Click-target data:
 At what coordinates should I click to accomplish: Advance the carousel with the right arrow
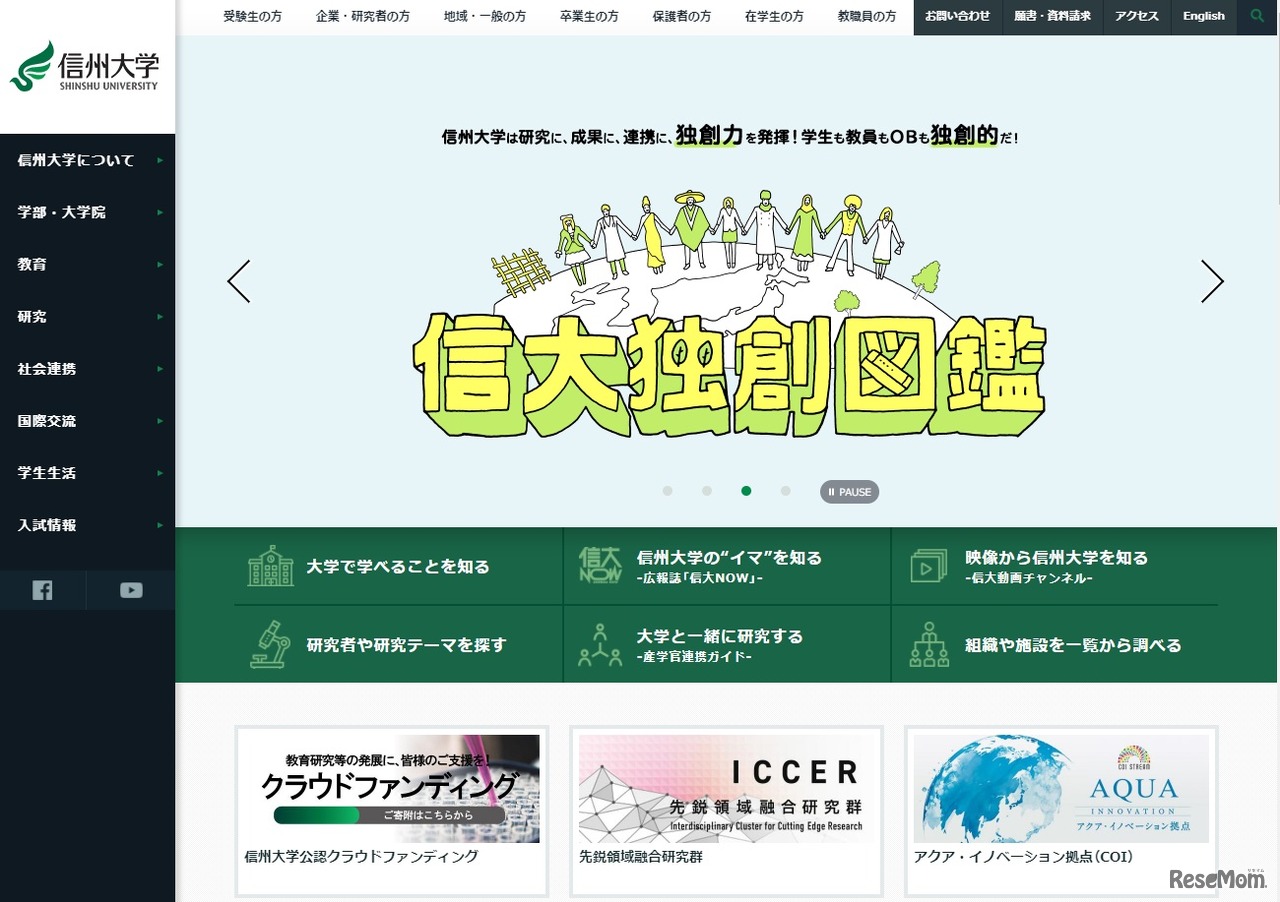pos(1212,282)
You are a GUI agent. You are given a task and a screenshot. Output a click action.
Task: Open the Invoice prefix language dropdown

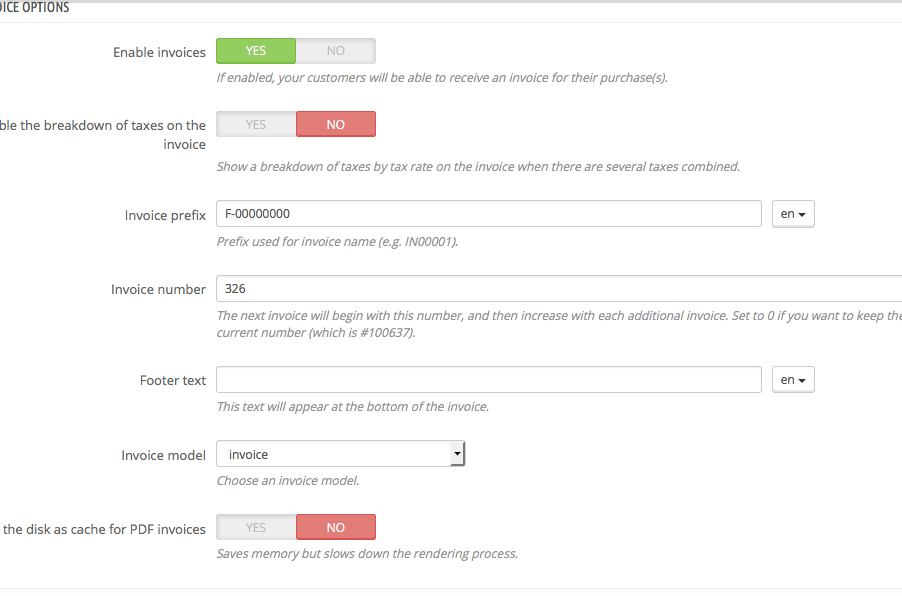click(793, 214)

**Description of the task:** Rewrite the data above, substituting "drop-down menu" for "dropdown" and keeping everything else unchanged. Omit the pictures from your answer.

**Complete output:**
 At what coordinates should I click to accomplish: Advance the carousel with the right arrow
pos(1212,282)
You are a GUI agent. You are given a task and a screenshot. Output a click action.
Task: Open the Invoice prefix language drop-down menu

click(793, 214)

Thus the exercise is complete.